Read more about the rule or this fact sheet.

Also released was a rule outlining the major insurance reforms set to go into effect in 2014. While many consumer protections are already in place, such as ban on denying coverage to children with preexisting conditions, other protections are coming. New rules would ban insurers from denying adults with preexisting conditions and deny insurers from tying insurance premiums to health status. They received praise by health and consumer advocacy groups.

“These rules make clear that the practice of putting the sickest people into one insurance product, causing their premiums to get increasingly higher, will no longer be permitted,” said Ron Pollack executive director of Families USA.

Premiums can only be based on age, tobacco use, family size and geography, and not by a health condition. Read the rule or this fact sheet.

The third rule released allows employer-based discounts on insurance premiums to those who meet certain health outcomes – cholesterol, BMI, etc.
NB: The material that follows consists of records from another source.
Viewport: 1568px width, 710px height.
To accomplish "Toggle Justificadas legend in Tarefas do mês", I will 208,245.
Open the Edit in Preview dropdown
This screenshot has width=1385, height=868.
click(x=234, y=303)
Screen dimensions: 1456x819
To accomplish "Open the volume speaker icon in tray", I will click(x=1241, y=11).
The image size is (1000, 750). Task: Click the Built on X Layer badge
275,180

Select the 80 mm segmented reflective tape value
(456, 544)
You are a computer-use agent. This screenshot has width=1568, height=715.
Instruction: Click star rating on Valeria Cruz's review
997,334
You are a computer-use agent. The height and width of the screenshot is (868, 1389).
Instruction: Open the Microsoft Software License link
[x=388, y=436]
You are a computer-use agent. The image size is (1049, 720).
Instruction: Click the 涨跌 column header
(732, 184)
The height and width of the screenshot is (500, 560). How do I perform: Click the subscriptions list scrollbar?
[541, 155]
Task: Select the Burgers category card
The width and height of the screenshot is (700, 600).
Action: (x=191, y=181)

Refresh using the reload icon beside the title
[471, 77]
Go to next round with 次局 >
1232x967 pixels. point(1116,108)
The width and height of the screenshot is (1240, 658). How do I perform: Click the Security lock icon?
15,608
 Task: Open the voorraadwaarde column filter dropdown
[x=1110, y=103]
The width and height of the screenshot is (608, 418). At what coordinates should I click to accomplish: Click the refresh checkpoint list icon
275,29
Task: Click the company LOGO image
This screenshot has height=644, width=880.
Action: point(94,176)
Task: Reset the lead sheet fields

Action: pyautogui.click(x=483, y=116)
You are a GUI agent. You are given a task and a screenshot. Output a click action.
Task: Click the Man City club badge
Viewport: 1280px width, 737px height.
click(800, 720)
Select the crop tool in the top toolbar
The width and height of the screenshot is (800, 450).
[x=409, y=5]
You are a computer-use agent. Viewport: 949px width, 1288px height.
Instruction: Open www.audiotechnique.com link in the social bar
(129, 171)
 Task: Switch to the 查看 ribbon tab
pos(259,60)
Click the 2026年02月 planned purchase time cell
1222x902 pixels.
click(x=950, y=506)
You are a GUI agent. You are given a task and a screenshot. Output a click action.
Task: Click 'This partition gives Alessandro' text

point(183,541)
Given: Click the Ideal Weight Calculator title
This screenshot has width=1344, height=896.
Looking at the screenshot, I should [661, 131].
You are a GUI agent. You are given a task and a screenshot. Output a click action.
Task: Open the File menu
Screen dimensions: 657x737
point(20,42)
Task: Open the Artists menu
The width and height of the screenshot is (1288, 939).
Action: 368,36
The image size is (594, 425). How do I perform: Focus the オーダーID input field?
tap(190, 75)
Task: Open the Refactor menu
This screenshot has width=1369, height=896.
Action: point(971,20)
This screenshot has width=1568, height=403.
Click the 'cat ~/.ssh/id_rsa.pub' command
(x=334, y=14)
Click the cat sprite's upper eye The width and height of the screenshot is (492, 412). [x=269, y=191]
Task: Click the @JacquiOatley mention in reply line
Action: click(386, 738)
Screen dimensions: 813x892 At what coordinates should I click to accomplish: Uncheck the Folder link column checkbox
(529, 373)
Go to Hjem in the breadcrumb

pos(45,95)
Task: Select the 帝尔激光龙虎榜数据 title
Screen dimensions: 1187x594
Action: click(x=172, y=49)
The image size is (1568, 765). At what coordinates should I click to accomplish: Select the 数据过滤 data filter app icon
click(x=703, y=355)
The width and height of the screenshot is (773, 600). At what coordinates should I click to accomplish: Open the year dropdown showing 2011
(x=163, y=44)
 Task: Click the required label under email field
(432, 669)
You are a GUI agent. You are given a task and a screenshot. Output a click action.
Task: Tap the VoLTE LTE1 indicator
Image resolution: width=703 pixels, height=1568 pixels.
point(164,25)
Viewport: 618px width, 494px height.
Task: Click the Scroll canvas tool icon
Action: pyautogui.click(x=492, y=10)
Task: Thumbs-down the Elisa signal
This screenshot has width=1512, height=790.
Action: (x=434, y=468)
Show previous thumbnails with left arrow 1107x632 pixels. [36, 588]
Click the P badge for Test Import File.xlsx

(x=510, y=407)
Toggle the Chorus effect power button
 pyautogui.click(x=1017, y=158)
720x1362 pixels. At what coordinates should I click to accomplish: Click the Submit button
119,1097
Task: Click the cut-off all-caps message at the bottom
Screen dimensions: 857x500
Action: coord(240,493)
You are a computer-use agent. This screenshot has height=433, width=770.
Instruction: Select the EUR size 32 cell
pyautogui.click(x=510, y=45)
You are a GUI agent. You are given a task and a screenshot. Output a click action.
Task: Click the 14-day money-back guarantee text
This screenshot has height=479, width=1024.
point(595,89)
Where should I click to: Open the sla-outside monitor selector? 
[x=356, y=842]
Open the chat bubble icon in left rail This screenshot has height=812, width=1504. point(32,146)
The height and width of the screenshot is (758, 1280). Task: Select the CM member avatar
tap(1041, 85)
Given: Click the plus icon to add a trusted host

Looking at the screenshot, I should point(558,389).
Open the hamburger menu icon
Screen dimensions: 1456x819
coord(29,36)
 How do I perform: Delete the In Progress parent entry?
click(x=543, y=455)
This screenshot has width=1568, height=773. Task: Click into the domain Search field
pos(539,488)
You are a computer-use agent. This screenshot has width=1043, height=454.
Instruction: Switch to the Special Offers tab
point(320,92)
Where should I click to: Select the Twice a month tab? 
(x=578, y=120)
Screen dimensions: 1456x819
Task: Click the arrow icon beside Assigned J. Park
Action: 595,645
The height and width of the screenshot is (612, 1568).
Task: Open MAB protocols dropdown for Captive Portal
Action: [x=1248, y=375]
The law raises the maximum reward for participating in certain employer-based wellness programs from 20 to 30 percent of the cost of coverage and up to 50 percent for participating in tobacco prevention or cessation programs. In addition, the rules make changes aimed at reducing discriminatory practices in such programs. Read the rule or this fact sheet.

“The Affordable Care Act recognizes that well-run, equitable workplace wellness programs allow workers to access services that can help them and their families lead healthier lives,” said Secretary of Labor Hilda L. Solis. “Employers, too, can benefit from reduced costs associated with a healthier workforce.”

States now have a 30-day period to comment on the rules. You can weigh in on the rules, too, by submitting your comments at regulations.gov.